Turn the records below into a Markdown table with two columns, Row and Line, putting each line in its own numbered row. Leave out any blank lines.

>> begin AVAILABLE RECORDS

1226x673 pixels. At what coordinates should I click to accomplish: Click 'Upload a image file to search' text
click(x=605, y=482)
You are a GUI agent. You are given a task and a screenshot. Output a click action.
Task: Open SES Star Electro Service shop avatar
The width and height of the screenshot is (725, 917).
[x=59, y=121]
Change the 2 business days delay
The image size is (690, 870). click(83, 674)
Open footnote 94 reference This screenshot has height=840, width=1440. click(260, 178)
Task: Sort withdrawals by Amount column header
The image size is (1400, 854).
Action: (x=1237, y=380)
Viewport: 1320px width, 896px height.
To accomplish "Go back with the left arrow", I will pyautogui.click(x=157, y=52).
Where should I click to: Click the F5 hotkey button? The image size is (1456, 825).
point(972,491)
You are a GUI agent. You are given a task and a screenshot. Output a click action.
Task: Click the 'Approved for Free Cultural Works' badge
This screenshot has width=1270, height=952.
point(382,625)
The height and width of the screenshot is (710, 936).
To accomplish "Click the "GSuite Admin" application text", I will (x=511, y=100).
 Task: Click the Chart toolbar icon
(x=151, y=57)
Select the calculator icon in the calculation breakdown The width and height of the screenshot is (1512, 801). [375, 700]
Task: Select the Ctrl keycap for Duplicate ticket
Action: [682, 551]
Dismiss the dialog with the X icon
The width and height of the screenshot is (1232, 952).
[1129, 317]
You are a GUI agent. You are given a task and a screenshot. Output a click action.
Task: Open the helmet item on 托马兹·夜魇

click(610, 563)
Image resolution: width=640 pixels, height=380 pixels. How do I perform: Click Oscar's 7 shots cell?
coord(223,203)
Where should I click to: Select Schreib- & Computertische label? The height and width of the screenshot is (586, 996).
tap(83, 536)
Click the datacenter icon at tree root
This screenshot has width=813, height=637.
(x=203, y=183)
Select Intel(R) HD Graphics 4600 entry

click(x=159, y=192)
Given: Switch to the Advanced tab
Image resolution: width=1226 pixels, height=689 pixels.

>> end AVAILABLE RECORDS

= RESPONSE TO THIS EXERCISE =
| Row | Line |
|---|---|
| 1 | 1226x673 pixels. At what coordinates should I click to accomplish: Click 'Upload a image file to search' text |
| 2 | click(x=605, y=482) |
| 3 | You are a GUI agent. You are given a task and a screenshot. Output a click action. |
| 4 | Task: Open SES Star Electro Service shop avatar |
| 5 | The width and height of the screenshot is (725, 917). |
| 6 | [x=59, y=121] |
| 7 | Change the 2 business days delay |
| 8 | The image size is (690, 870). click(83, 674) |
| 9 | Open footnote 94 reference This screenshot has height=840, width=1440. click(260, 178) |
| 10 | Task: Sort withdrawals by Amount column header |
| 11 | The image size is (1400, 854). |
| 12 | Action: (x=1237, y=380) |
| 13 | Viewport: 1320px width, 896px height. |
| 14 | To accomplish "Go back with the left arrow", I will pyautogui.click(x=157, y=52). |
| 15 | Where should I click to: Click the F5 hotkey button? The image size is (1456, 825). |
| 16 | point(972,491) |
| 17 | You are a GUI agent. You are given a task and a screenshot. Output a click action. |
| 18 | Task: Click the 'Approved for Free Cultural Works' badge |
| 19 | This screenshot has width=1270, height=952. |
| 20 | point(382,625) |
| 21 | The height and width of the screenshot is (710, 936). |
| 22 | To accomplish "Click the "GSuite Admin" application text", I will (x=511, y=100). |
| 23 |  Task: Click the Chart toolbar icon |
| 24 | (x=151, y=57) |
| 25 | Select the calculator icon in the calculation breakdown The width and height of the screenshot is (1512, 801). [375, 700] |
| 26 | Task: Select the Ctrl keycap for Duplicate ticket |
| 27 | Action: [682, 551] |
| 28 | Dismiss the dialog with the X icon |
| 29 | The width and height of the screenshot is (1232, 952). |
| 30 | [1129, 317] |
| 31 | You are a GUI agent. You are given a task and a screenshot. Output a click action. |
| 32 | Task: Open the helmet item on 托马兹·夜魇 |
| 33 | click(610, 563) |
| 34 | Image resolution: width=640 pixels, height=380 pixels. How do I perform: Click Oscar's 7 shots cell? |
| 35 | coord(223,203) |
| 36 | Where should I click to: Select Schreib- & Computertische label? The height and width of the screenshot is (586, 996). |
| 37 | tap(83, 536) |
| 38 | Click the datacenter icon at tree root |
| 39 | This screenshot has width=813, height=637. |
| 40 | (x=203, y=183) |
| 41 | Select Intel(R) HD Graphics 4600 entry |
| 42 | click(x=159, y=192) |
| 43 | Given: Switch to the Advanced tab |
| 44 | Image resolution: width=1226 pixels, height=689 pixels. |